The Metropolitan Police’s new HQ is smaller than the last New Scotland Yard, but AHMM’s refurbished classical building sits at the centre of a power axis
First things first: they have not transferred the original revolving triangular ‘New Scotland Yard’ sign from the previous Metropolitan Police HQ in Victoria to this newly refurbished building on Victoria Embankment, as it appears. That sign was apparently knackered. Instead they have made a new one which is practically the same but actually a bit smarter, with an enhanced back-illuminated typeface. It says everything about the character of the Met’s previous home that the famous spinning sign was all anyone remembered of that featureless 60s slab.
It may well be that it is all most people will register of this one too, since the point of it is to be an instantly recognisable totem for TV cameras. But that would be a shame because the block behind the sign, and what has been done to it, is worth looking at. It is one of those rare buildings to be named after its original architect – the Curtis Green Building. And it is next door to another rare pair, the stripy-brick be-chimneyed edifices known as Norman Shaw 1 and 2. Housing MPs offices today, those were built as the Yard’s second home, the first ‘New Scotland Yard’. The original version in 1829 set up by Robert Peel was, confusingly, in a house on Whitehall Place. But it backed onto the street known as Great Scotland Yard, which is where the journey from actual place to metonym began. Still with me? The Curtis Green building, then, is the fourth home of the Peelers in 188 years, although – to add to the complication – it was also part of the second, having been built in 1937 and joined to the Shaw buildings as an extension. So we could call this the New New New (New) Scotland Yard. I hope that’s clear.
The point is, the Met has downsized its HQ. This is due not so much to a reduction in overall numbers as to a reorganisation into 10 centres with different specialisms dotted across London, and to new technology. Indeed, by selling off its prime-site block in Victoria, the Met released enough money to pay for this £60 million building and help finance a considerable upgrade of its tech, especially ‘wearable tech’ for its officers. The Curtis Green Building, as adapted by AHMM, is the actual and symbolic headquarters of the service, where new commissioner Cressida Dick has her office. It comes complete with a new rooftop pavilion lit up in blue at night: the famous Blue Lamp reimagined.
Looking at the Portland stone building from Westminster Bridge or from across the river, you see how William Curtis Green (1875-1960) pointedly ignored the Arts and Crafts precedent of Norman Shaw on the left and instead threw in his aesthetic lot with his neoclassical contemporary E Vincent Harris (1876-1971), architect of the Ministry of Defence buildings on the right which were in design at broadly the same time – though not finally completed until as late as 1959. Green might have been a less progressive architect than his exact contemporary Charles Holden, say, but was arguably more inventive than the better known Harris. Whatever, Green kept this building relatively understated. Restrained in its modelling and decoration, its mass is nonetheless subtly articulated in the classic tripartite way plus attic storey.

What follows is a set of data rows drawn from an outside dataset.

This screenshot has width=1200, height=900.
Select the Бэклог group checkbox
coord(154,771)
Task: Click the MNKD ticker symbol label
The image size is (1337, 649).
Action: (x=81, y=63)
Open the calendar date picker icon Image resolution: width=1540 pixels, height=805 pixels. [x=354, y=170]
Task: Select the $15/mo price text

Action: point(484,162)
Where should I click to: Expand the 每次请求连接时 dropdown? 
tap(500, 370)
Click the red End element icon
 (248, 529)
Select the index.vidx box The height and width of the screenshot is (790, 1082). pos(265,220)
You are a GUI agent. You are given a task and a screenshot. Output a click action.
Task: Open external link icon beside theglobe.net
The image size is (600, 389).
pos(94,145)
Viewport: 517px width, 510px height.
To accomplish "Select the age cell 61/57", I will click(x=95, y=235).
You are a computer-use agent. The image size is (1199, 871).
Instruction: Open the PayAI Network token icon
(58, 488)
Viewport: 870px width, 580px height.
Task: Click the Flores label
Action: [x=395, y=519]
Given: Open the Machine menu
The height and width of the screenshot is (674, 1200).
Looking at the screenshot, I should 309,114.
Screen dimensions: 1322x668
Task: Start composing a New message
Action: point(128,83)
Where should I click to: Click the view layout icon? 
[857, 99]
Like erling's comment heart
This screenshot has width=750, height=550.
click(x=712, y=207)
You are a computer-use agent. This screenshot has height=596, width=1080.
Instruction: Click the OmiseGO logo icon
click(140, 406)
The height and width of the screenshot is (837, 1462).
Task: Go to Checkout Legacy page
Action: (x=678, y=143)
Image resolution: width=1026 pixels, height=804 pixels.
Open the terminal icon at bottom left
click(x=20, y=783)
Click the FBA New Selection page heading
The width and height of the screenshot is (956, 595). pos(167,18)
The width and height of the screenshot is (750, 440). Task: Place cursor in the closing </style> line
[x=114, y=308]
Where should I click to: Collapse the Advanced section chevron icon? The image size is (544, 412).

You soon notice the extensions – on the front, where AHMM has added an oval glass-walled secure reception, out the back and sides, where it now bursts into colourful aluminium fins as well as matching stone; and on top, where it has put a long pavilion on top of Green’s attic. Compositionally this looks somewhat uncomfortable from afar, even though they have given it Portland stone bookends in deference to Green. He didn’t intend his building to go any higher and it shows. Despite all this, a surprising amount of the structure of the original steel-framed building remains. It is by no means just a facade job even though its overall usable area has grown by 38%, from 8,700m² to 12,000m². ‘The columns are well spaced for desks,’ says partner in charge Paul Monaghan. ‘This isn’t a City dealing floor’.
Although the office floors are conventional enough, things get rather more vivid in the toilets, where colour schemes based on the liveries of police cars are employed.
New cores have been punched through the structure, with glazed walls to the lift shafts. There is no atrium. New services have typically been threaded through the circulation corridors, where the ceiling can comfortably be lower than in the high-ceilinged working areas. The facade has been strengthened, the timber sliding sash windows replaced with bronze-framed blast-resistant fenestration.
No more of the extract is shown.